> [Work request]: Every line that contains "agent" must be located and copied from the data.

____________________

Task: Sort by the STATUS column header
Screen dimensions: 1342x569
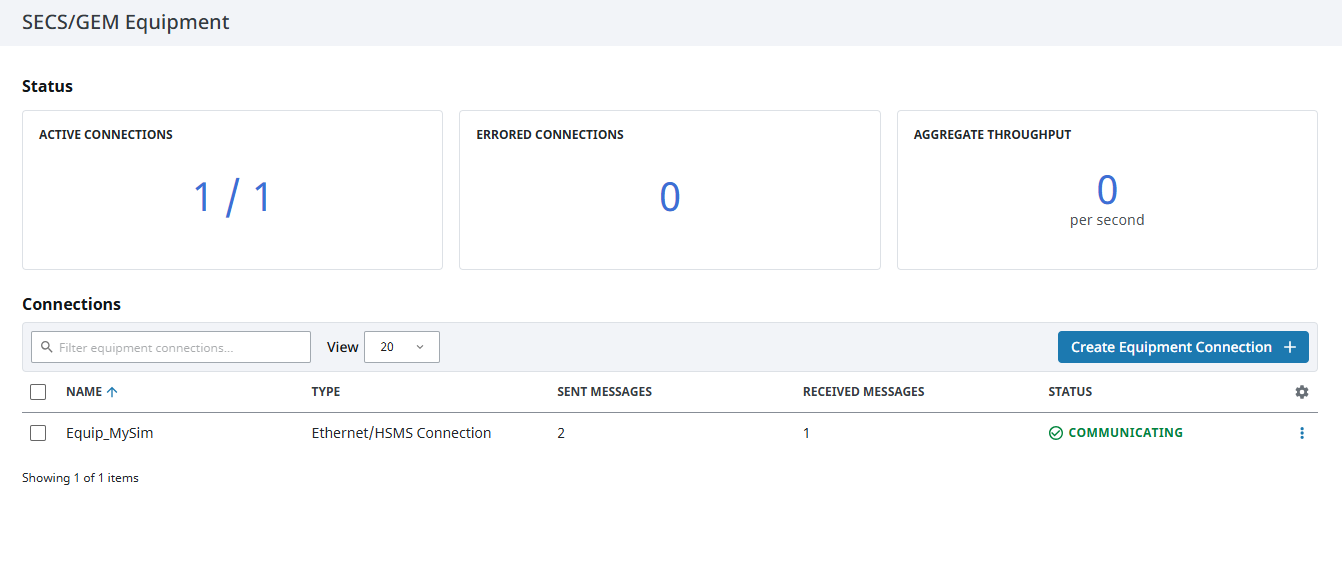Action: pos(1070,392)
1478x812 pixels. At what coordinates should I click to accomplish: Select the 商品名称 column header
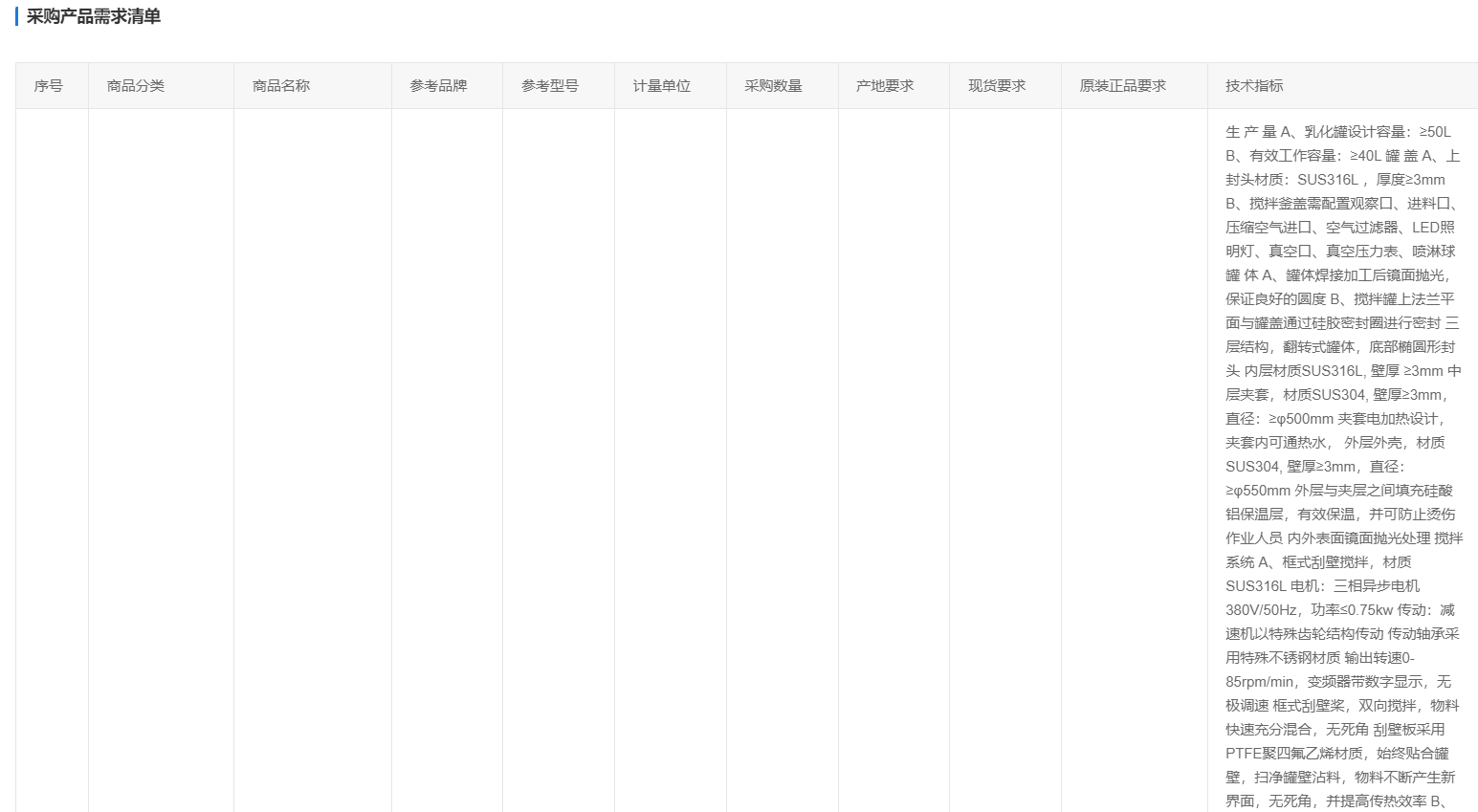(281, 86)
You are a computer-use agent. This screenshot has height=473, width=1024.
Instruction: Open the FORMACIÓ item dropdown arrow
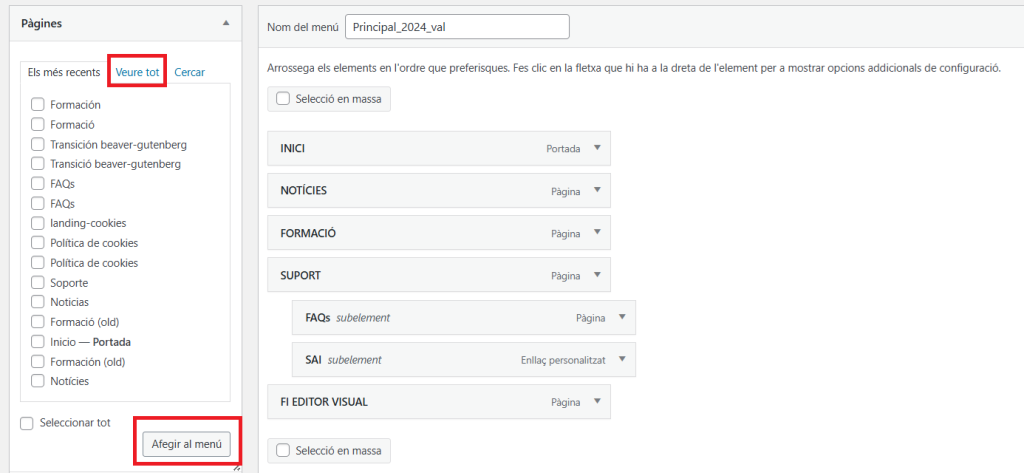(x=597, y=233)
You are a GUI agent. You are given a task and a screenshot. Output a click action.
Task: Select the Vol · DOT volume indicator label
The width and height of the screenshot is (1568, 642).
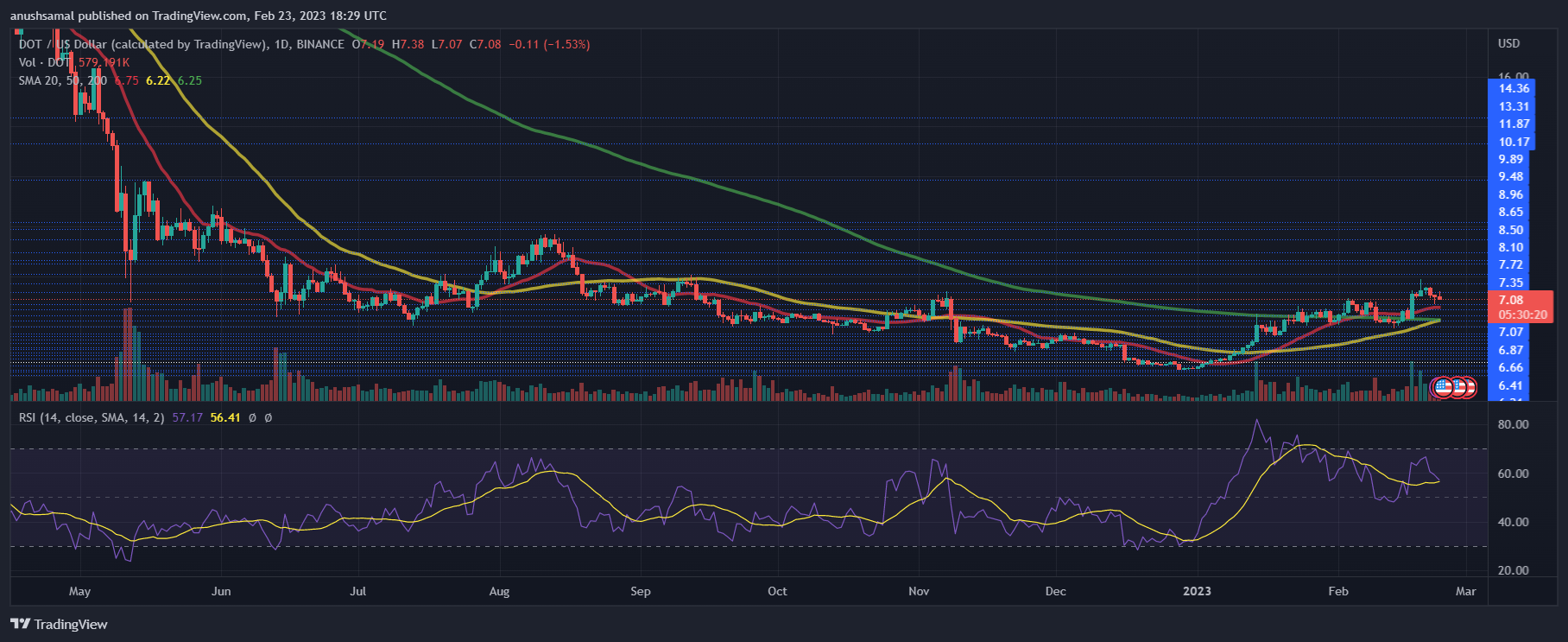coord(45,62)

____________________

> [The completed task]:
You are a computer-use agent. This screenshot has height=473, width=1024.
You are a GUI agent. You are given a task and a screenshot. Output a click action.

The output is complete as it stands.